» **Testo fornito**
►

L’Italia, culla della cultura contadina e patria del Made in Italy agroalimentare, sta perdendo la propria anima agricola.
Dietro le campagne abbandonate, le stalle chiuse e i mercati svuotati non c’è solo l’evoluzione naturale dei tempi, ma un insieme di decisioni politiche ed economiche sbagliate, prese in gran parte fuori dai confini nazionali.
Oggi l’agricoltura italiana non muore di modernità, ma di subordinazione: alle logiche della finanza globale, alle regole di Bruxelles e a un mercato che premia il prezzo più basso, non la qualità del prodotto.
La grande contraddizione: un Paese agricolo che importa cibo
L’Italia è il secondo Paese europeo per biodiversità e qualità alimentare, ma importa oltre il 50% delle materie prime agricole che consuma.
Come è possibile che un Paese con un clima favorevole, una tradizione millenaria e marchi conosciuti in tutto il mondo non riesca più a sfamare se stesso?

◄

» **Dati mostrati**
►

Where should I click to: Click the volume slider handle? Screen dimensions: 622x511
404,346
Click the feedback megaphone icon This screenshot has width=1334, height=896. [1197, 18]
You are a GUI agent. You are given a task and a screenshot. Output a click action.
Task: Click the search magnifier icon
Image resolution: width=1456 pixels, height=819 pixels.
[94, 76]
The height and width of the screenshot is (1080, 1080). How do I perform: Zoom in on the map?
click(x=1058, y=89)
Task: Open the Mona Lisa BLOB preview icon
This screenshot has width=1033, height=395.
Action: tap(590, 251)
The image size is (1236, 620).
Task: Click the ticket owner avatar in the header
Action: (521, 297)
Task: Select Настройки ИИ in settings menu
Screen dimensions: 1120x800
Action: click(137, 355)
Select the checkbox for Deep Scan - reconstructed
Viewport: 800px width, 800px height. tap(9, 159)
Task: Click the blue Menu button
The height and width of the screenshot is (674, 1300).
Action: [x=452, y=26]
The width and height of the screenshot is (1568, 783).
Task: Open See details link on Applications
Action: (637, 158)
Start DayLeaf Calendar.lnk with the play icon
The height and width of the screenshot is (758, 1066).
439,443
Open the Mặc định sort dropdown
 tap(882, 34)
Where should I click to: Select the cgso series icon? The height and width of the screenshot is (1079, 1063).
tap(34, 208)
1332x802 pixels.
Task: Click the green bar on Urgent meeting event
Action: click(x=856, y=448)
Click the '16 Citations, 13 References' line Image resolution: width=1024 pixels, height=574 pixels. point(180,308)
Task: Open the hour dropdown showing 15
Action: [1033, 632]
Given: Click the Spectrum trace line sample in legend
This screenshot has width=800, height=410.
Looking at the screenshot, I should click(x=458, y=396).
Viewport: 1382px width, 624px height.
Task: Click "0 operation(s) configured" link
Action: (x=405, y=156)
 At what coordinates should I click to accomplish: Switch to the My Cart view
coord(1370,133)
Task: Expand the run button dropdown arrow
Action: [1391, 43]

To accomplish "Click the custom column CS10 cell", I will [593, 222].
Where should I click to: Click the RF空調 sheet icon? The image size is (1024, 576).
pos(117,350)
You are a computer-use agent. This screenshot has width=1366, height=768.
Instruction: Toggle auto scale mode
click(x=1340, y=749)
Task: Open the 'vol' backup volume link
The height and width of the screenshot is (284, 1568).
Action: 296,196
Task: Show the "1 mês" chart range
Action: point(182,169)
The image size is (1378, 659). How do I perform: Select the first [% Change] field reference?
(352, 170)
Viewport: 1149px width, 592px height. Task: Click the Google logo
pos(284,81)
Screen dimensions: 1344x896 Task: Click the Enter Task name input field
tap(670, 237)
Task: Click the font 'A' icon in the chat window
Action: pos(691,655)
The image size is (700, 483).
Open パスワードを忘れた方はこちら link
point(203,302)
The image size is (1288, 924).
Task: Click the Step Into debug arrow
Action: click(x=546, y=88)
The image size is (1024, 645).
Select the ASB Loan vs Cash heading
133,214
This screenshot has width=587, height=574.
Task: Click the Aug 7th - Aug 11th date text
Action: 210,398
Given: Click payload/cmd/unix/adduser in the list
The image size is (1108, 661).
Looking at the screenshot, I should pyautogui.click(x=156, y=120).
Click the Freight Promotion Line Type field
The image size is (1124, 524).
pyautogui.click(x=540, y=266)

◄

» **Istruzioni**
**a)** Rispondi alle seguenti domande sul testo sull'agricoltura italiana:
(i) Quale posizione occupa l'Italia tra i Paesi europei per biodiversità e qualità alimentare?
(ii) Quale quota delle materie prime agricole che consuma viene importata dall'Italia?
(iii) Di che cosa, secondo il testo, oggi non muore l'agricoltura italiana?
**b)** Riscrivi il passo del testo sull'agricoltura italiana che comincia con "L’Italia, culla della" e termina con "qualità del prodotto.", mettendo "terre" al posto di "campagne".
**c)** Scrivi il seguito del testo sull'agricoltura italiana, riprendendo subito dopo l'ultima frase riportata.
Le voci costituiscono materiale a parte, distinto dal testo sull'agricoltura italiana.

» **Le risposte**
**a)**
(i) Il secondo posto.
(ii) Oltre il 50%.
(iii) Di modernità.

**b)**
L’Italia, culla della cultura contadina e patria del Made in Italy agroalimentare, sta perdendo la propria anima agricola.
Dietro le terre abbandonate, le stalle chiuse e i mercati svuotati non c’è solo l’evoluzione naturale dei tempi, ma un insieme di decisioni politiche ed economiche sbagliate, prese in gran parte fuori dai confini nazionali.
Oggi l’agricoltura italiana non muore di modernità, ma di subordinazione: alle logiche della finanza globale, alle regole di Bruxelles e a un mercato che premia il prezzo più basso, non la qualità del prodotto.

**c)**
La risposta è nel modello di politica agricola imposto dall’Unione Europea: un sistema che ha progressivamente sostituito la programmazione nazionale con regole e quote decise da altri.
Le cosiddette “Politiche Agricole Comuni” (PAC) hanno finito per premiare la rendita e penalizzare la produzione reale, favorendo le grandi aziende e scoraggiando i piccoli produttori.
A ciò si aggiunge la pressione dei mercati globali, che immettono sul mercato italiano prodotti a basso costo, spesso provenienti da Paesi con standard ambientali e sanitari inferiori.
Il risultato è un paradosso: gli agricoltori italiani chiudono, mentre gli scaffali dei supermercati si riempiono di prodotti stranieri venduti come “italiani”.
La trappola delle regole europee e la burocrazia che soffoca
Ogni anno gli agricoltori devono districarsi fra decine di regolamenti, certificazioni, vincoli ambientali e richieste burocratiche imposte da Bruxelles.
Chi lavora la terra deve compilare moduli, relazioni e autocertificazioni più numerose dei filari che coltiva.
La burocrazia agricola è diventata un vero e proprio costo nascosto.
I piccoli produttori, che rappresentano l’ossatura rurale italiana, spesso non dispongono di risorse o personale per gestire la parte amministrativa.
Molti rinunciano, vendono i terreni o lasciano incolti gli appezzamenti.
Nel frattempo, le grandi aziende agroindustriali, grazie a uffici dedicati e consulenti legali, riescono a incassare gran parte dei fondi europei.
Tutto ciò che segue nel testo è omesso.